Decreased urinary uronic acid levels in individuals with interstitial cystitis.

The pathogenesis of interstitial cystitis currently is unknown. A possible etiology is that the transitional epithelium is defective, leading to molecular leaks that initiate the disease complex. An important surface defense mechanism is the glycosaminoglycans or polysaccharides that line the bladder epithelium and act as a nonspecific antiadherence factor blocking access of bacteria, microcrystals, proteins and ions to the underlying transitional cells. We examined the excretion of urinary macromolecular uronic acid and glycosaminoglycans in normal individuals and those with interstitial cystitis. A total of 37 controls had a mean macromolecular uronic acid level of 56 nmol. per mg. creatinine, compared to 40.2 nmol. per mg. creatinine in 43 patients with active disease (differences were significant, p equals 0.03).

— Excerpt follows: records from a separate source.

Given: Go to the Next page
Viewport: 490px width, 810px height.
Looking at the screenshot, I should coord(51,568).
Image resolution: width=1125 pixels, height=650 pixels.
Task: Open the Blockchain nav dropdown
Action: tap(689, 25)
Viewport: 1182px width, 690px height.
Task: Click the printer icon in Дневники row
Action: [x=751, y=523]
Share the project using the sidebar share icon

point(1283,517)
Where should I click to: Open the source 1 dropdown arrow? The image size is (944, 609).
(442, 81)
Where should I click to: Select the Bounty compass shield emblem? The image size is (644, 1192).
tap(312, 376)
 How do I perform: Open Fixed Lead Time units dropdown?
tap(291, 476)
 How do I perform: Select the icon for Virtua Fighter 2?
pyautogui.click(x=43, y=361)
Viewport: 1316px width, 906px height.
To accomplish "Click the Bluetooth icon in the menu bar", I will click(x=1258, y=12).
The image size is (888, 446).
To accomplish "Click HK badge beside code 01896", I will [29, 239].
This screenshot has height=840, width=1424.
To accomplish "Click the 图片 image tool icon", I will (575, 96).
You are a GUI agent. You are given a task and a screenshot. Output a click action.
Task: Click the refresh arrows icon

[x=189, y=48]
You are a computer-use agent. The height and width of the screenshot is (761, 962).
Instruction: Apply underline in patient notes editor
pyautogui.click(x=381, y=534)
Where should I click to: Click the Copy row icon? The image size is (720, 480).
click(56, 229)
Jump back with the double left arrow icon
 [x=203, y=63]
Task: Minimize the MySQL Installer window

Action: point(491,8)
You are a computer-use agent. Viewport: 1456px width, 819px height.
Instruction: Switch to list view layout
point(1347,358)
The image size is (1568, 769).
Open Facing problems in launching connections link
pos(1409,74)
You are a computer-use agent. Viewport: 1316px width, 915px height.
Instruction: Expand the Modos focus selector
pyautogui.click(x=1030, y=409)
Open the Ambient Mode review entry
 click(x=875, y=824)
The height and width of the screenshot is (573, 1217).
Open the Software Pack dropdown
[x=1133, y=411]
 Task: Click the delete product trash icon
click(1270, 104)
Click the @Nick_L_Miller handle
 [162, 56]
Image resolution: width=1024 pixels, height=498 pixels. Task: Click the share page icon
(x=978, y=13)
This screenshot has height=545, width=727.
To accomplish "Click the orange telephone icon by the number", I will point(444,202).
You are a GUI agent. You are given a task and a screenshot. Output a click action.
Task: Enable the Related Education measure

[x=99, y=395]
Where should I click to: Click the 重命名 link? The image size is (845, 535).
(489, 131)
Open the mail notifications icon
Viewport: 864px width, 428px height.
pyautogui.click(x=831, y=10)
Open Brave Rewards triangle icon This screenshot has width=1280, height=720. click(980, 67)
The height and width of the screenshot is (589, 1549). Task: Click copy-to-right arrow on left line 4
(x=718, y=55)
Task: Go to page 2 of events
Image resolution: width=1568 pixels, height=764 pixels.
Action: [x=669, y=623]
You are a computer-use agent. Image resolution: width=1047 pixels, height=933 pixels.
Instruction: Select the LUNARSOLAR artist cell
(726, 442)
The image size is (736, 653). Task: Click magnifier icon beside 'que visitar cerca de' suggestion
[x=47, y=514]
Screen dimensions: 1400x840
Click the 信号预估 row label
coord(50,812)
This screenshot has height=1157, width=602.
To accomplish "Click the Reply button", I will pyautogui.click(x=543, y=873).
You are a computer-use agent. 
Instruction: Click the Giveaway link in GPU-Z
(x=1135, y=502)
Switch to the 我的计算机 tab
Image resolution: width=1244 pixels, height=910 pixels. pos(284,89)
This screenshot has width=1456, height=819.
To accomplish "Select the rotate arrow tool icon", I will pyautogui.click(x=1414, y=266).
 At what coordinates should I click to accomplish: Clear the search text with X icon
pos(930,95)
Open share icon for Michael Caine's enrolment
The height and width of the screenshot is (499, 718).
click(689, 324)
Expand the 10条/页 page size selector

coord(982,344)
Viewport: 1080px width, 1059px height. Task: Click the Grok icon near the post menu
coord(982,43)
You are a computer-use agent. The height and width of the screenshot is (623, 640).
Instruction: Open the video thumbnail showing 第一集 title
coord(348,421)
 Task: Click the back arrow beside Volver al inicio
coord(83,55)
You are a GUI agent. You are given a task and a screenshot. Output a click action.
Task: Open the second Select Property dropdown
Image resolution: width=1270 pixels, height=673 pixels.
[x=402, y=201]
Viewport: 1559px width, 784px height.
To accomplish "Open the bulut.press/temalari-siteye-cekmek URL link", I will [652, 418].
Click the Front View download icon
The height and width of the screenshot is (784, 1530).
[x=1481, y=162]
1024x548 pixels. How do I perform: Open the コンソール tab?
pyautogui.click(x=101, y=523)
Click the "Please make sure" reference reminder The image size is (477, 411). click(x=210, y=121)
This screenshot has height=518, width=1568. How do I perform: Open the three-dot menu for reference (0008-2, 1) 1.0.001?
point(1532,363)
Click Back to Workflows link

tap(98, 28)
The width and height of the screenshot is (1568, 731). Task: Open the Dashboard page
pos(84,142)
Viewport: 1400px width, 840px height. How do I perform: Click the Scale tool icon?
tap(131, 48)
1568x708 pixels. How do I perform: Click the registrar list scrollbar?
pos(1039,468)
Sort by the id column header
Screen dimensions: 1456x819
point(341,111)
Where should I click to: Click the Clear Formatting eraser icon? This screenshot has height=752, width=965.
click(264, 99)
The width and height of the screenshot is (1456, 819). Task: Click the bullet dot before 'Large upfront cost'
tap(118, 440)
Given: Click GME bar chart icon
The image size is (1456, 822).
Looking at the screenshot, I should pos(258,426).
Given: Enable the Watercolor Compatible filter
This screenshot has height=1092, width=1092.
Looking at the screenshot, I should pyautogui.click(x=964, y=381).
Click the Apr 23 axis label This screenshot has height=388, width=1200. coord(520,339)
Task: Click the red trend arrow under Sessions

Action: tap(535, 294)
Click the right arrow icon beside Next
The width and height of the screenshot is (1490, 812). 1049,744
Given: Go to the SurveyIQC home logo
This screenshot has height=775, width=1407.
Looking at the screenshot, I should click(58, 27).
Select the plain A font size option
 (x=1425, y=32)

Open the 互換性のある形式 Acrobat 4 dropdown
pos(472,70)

The median excretions of glycosaminoglycan uronate for controls and patients were 15.1 and 11.1 nmol. per mg. creatinine, respectively. (There was an over-all tendency to decrease excretion in patients with a p value of 0.06.) Specimens obtained at cystoscopy from patients with active interstitial cystitis had ureteral macromolecular uronic acid levels of 40.5 nmol. uronate per mg. creatinine compared to 43.6 nmol. uronate per mg. creatinine from the bladder. Interstitial cystitis patients had 16.0 nmol. glycosaminoglycan uronate per mg. creatinine compared to 14.6 nmol. per mg. creatinine in normal controls. Neither of these differences was statistically significant. It would appear that there is a tendency to lower macromolecular uronic acid and polysaccharide excretion in individuals afflicted with this syndrome.